Let us first implement a simple bean factory. That is, a factory that you can use with the following pattern.

public record Message(String message) {
    public Message {
        Objects.requireNonNull(message);
    }
}

void main() {
    BeanFactory beanFactory = BeanFactory.INSTANCE;
    
    Message message1 = beanFactory.getInstanceOf(Message.class, "Hello");
    System.out.println("Message 1 = " + message1);
    
    Message message2 = beanFactory.getInstanceOf(Message.class, "world");
    System.out.println("Message 2 = " + message2);
}

This class implements the singleton pattern, that you can easily implement with an enumeration. Then, it has a getInstanceOf() method, that takes a class, the one you want to build an instance of, and the arguments taken by the constructor of this class.

The implementation of the BeanFactory class is quite simple.

First, you need an array with the types of the arguments you receive. This can be done with the following stream pattern.

Second, you need to locate the corresponding constructor of the class beanClass. If it does not exist, an exception is thrown.

And lastly, you need to invoke this constructor with the arguments you received.

public enum BeanFactory {
    INSTANCE;
    public <T> T getInstanceOf(Class<T> beanClass, Object... arguments) {
        try {
            // Creating the array of the parameters types
            Class<?>[] argumentsClasses =
                Arrays.stream(arguments).map(Object::getClass).toArray(Class<?>[]::new);
            
            // Locating the corresponding constructor
            Constructor<T> beanConstructor = beanClass.getConstructor(argumentsClasses);
            
            // creating the bean
            T bean = beanConstructor.newInstance(arguments);
            return bean;
        } catch (NoSuchMethodException | InvocationTargetException |
                 InstantiationException | IllegalAccessException e) {
            throw new RuntimeException(e);
        }
    }
}

Running the previous main() method gives you the following.

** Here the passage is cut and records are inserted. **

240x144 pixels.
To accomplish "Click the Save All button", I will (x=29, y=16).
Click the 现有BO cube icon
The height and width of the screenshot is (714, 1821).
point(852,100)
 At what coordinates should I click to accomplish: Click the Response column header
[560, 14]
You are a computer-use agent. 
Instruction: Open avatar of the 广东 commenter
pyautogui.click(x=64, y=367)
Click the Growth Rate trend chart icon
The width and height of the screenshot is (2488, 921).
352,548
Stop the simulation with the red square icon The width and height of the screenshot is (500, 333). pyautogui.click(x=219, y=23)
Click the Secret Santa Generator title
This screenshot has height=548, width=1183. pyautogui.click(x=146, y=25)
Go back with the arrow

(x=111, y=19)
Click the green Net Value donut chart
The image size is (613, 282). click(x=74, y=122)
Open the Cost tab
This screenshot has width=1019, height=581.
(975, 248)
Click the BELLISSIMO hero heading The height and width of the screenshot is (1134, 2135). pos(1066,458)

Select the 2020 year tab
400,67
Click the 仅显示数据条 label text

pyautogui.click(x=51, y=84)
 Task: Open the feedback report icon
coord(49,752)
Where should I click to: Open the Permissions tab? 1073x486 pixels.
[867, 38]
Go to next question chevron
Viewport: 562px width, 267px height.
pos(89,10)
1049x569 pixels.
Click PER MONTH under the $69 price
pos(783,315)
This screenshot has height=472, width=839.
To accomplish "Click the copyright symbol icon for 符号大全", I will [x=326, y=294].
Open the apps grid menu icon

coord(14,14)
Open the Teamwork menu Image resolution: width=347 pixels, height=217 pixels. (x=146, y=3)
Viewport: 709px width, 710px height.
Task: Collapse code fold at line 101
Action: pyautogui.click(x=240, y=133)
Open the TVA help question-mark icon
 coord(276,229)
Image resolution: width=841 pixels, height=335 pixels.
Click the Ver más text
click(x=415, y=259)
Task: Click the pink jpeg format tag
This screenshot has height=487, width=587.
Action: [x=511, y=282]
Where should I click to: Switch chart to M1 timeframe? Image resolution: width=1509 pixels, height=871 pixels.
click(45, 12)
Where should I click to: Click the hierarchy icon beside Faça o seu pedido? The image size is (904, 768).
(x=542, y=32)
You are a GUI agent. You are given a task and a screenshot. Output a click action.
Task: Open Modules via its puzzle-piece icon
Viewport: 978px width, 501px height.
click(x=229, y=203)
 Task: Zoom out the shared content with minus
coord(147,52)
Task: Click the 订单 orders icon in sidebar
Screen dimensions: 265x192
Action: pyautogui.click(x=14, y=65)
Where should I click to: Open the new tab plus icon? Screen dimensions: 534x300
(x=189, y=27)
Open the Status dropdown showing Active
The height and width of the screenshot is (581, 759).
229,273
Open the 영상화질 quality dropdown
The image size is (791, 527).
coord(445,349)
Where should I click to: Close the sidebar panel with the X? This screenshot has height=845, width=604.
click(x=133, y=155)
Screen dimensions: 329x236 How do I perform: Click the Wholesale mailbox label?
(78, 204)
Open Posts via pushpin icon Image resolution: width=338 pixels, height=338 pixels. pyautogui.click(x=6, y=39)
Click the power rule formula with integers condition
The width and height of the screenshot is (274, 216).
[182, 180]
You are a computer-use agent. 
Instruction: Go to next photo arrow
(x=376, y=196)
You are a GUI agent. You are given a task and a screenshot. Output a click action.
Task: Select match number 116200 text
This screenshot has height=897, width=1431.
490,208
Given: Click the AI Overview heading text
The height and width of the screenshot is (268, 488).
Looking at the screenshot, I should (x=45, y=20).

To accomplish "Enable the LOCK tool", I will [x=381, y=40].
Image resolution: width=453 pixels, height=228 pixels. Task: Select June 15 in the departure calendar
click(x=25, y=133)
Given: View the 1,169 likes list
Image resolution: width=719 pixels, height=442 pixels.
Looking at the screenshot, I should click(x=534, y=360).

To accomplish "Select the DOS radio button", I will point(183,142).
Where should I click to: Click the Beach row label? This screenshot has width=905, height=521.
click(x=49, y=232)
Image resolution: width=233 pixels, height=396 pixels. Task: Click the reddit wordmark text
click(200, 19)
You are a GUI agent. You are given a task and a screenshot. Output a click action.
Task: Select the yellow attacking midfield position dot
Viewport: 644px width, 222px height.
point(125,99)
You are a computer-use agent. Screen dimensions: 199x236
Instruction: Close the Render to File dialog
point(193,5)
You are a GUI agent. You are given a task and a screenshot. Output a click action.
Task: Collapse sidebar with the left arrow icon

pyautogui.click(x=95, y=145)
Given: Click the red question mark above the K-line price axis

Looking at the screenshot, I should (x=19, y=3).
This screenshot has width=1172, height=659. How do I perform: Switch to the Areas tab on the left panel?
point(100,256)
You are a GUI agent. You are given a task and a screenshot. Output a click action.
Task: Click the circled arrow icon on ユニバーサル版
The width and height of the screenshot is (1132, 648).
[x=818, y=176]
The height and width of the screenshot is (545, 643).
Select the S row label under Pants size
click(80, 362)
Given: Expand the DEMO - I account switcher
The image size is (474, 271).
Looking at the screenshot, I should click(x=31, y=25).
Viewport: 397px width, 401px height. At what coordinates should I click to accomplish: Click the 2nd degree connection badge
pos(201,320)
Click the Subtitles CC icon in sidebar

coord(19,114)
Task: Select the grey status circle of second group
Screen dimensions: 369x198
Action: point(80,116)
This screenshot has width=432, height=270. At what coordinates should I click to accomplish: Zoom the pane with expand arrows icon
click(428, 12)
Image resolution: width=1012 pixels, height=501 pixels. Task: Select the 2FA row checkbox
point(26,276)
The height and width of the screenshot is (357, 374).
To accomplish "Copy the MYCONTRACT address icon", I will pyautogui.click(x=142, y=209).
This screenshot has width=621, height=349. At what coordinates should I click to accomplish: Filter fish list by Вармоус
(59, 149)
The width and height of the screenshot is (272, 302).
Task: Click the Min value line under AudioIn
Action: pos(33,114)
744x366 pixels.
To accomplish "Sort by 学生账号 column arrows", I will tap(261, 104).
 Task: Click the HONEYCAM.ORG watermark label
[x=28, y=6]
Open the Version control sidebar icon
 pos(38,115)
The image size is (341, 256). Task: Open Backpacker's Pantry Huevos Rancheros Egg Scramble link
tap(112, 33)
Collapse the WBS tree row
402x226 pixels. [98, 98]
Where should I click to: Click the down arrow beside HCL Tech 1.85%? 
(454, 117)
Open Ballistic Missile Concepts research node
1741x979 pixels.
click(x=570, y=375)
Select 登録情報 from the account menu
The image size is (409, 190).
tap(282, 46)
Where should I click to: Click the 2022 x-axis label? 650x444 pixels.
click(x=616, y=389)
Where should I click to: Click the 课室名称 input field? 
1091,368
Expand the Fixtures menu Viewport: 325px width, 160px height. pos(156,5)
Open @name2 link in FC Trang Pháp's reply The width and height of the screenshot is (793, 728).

Message 1 = Message[message=Hello]
Message 2 = Message[message=world]

 

Creating Singletons

A very common pattern used in enterprise application is to have your factory to create singletons. This makes sense if your bean are used to access services like a database or some REST server. You can implement such a pattern in the BeanFactory class.

Let us first define the annotation you need.

@Target(ElementType.TYPE)
@Retention(RetentionPolicy.RUNTIME)
@interface Singleton {
}

And let us create a service class, for instance DBService.

@Singleton
public class DBService {
}

The DBFactory needs to be refactored to detect this @Singleton annotation, and in that case, create only one instance of that class. This part is a little subtle to write, because it needs a registry, that needs to be thread-safe, and used in a thread-safe way.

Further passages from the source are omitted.